--- Problem ---
For every line below that includes the word "target", add one; report the final number and nothing else.

--- Exercise data ---
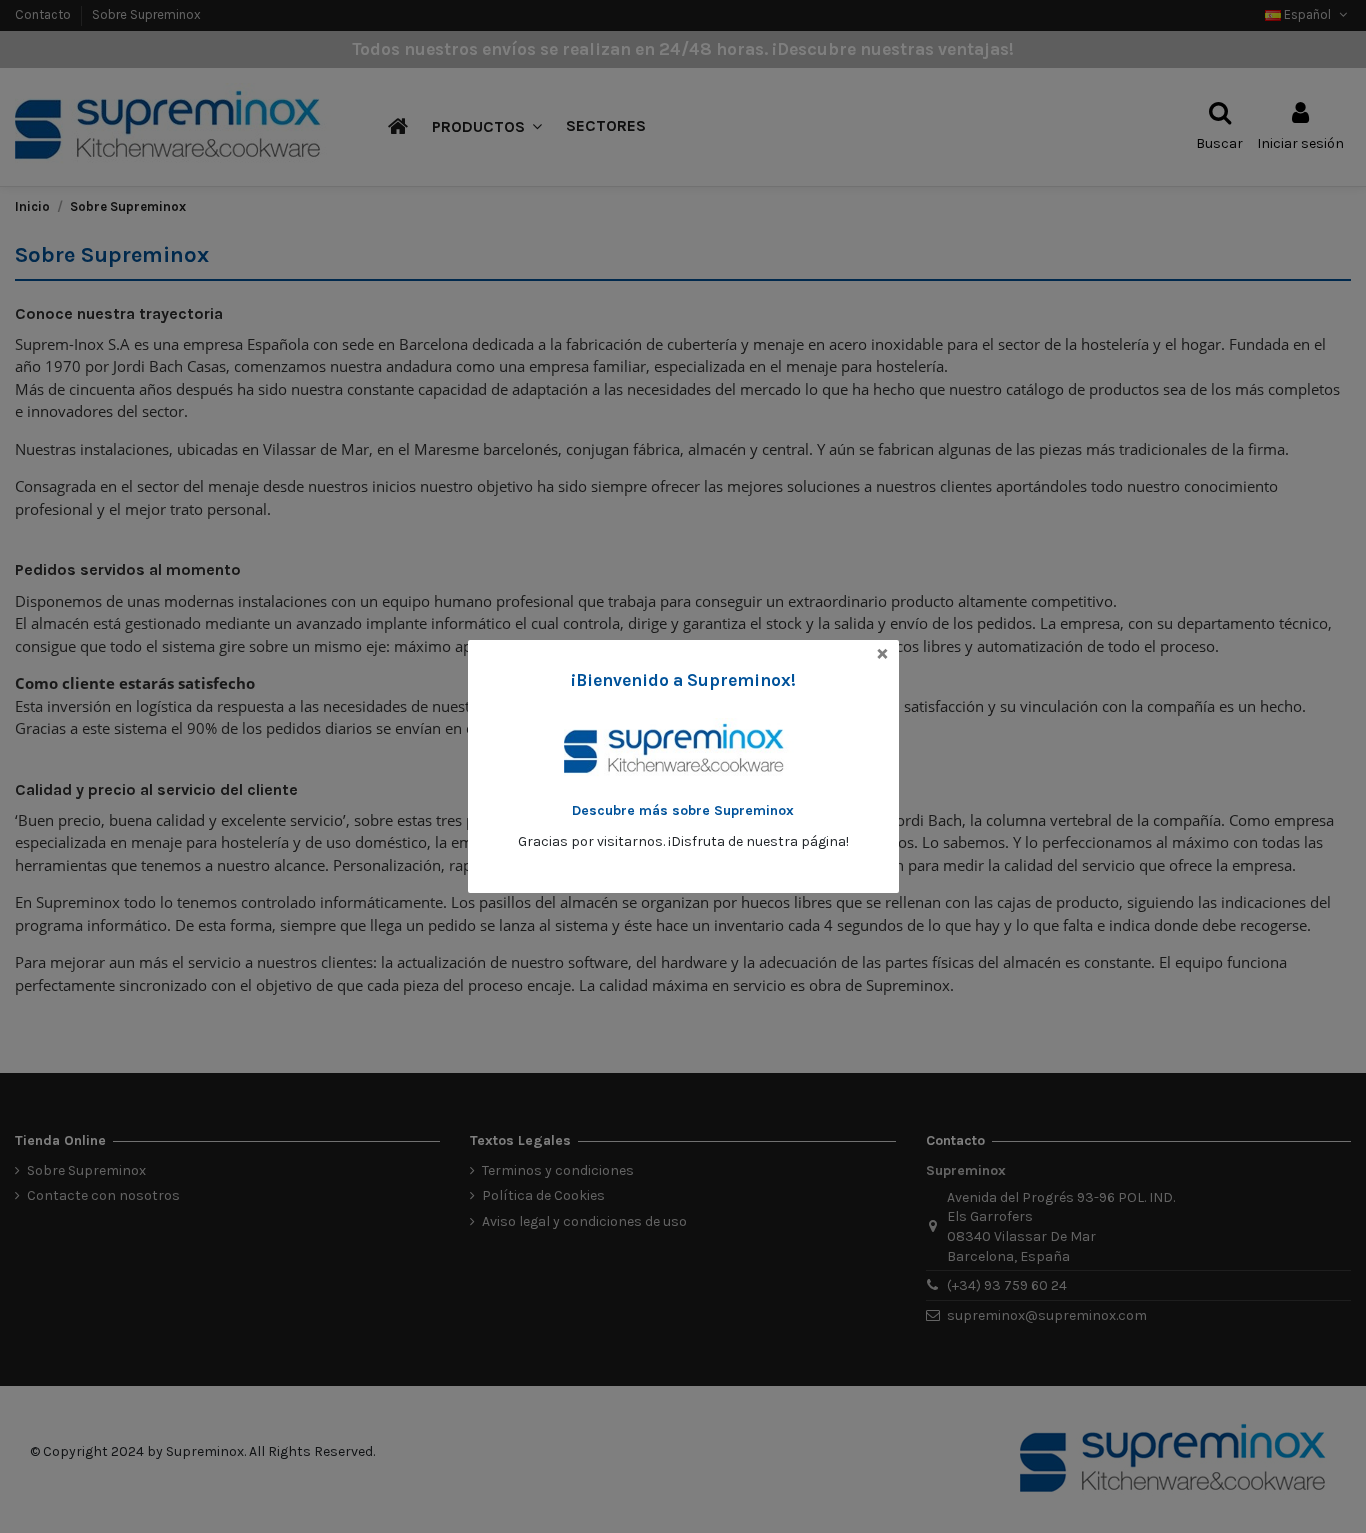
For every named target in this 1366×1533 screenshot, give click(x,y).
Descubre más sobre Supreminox (683, 810)
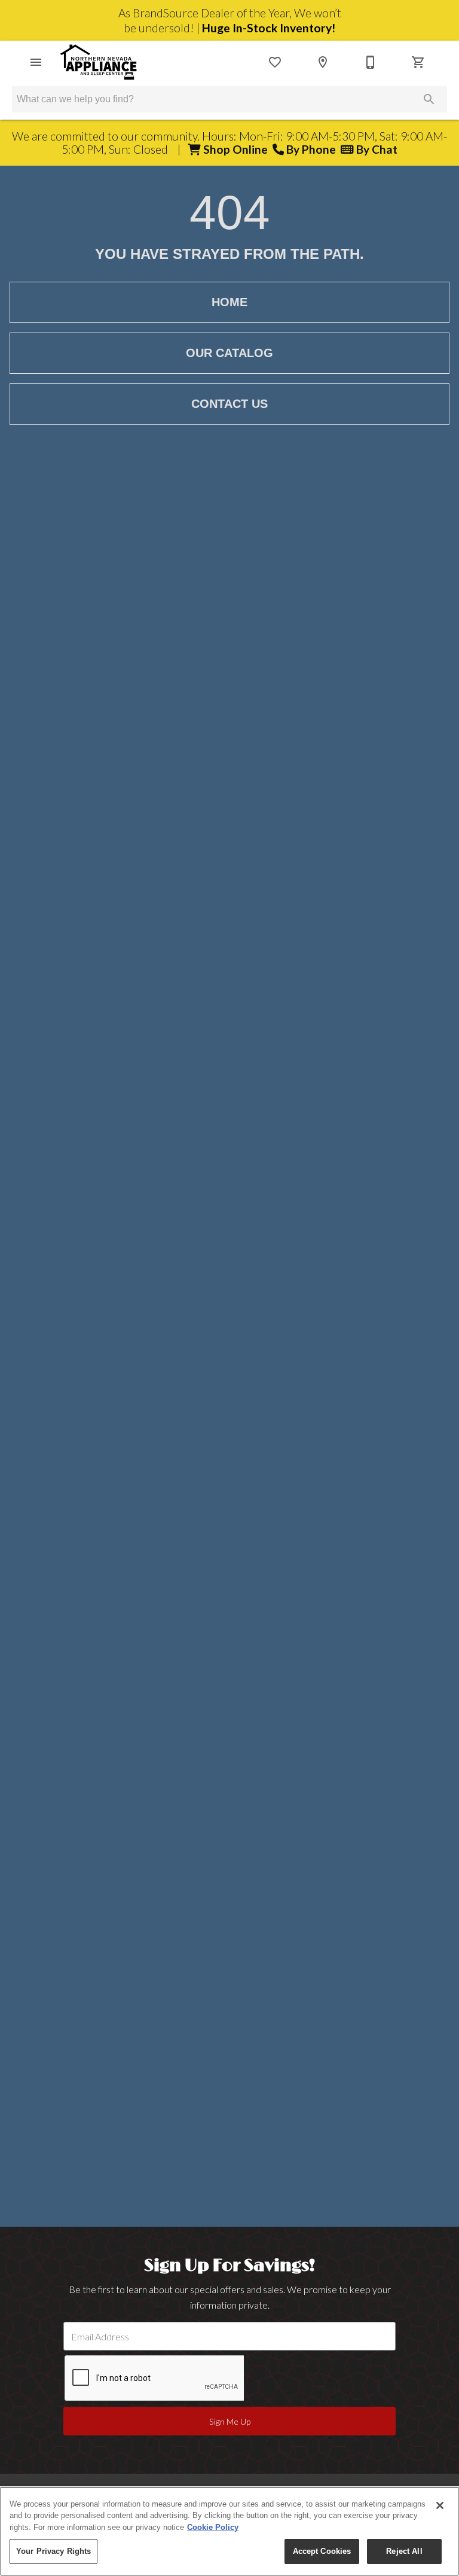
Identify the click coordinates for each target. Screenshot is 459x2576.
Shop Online (237, 149)
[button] (36, 62)
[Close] (440, 2505)
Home (229, 302)
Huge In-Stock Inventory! (268, 28)
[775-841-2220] (370, 62)
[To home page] (98, 62)
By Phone (312, 149)
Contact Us (229, 403)
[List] (275, 62)
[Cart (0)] (418, 62)
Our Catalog (229, 352)
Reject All (404, 2551)
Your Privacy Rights (53, 2551)
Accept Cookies (322, 2551)
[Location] (322, 62)
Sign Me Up (229, 2421)
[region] (229, 2531)
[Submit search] (429, 99)
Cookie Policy (212, 2527)
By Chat (375, 149)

--- Result of this task ---
2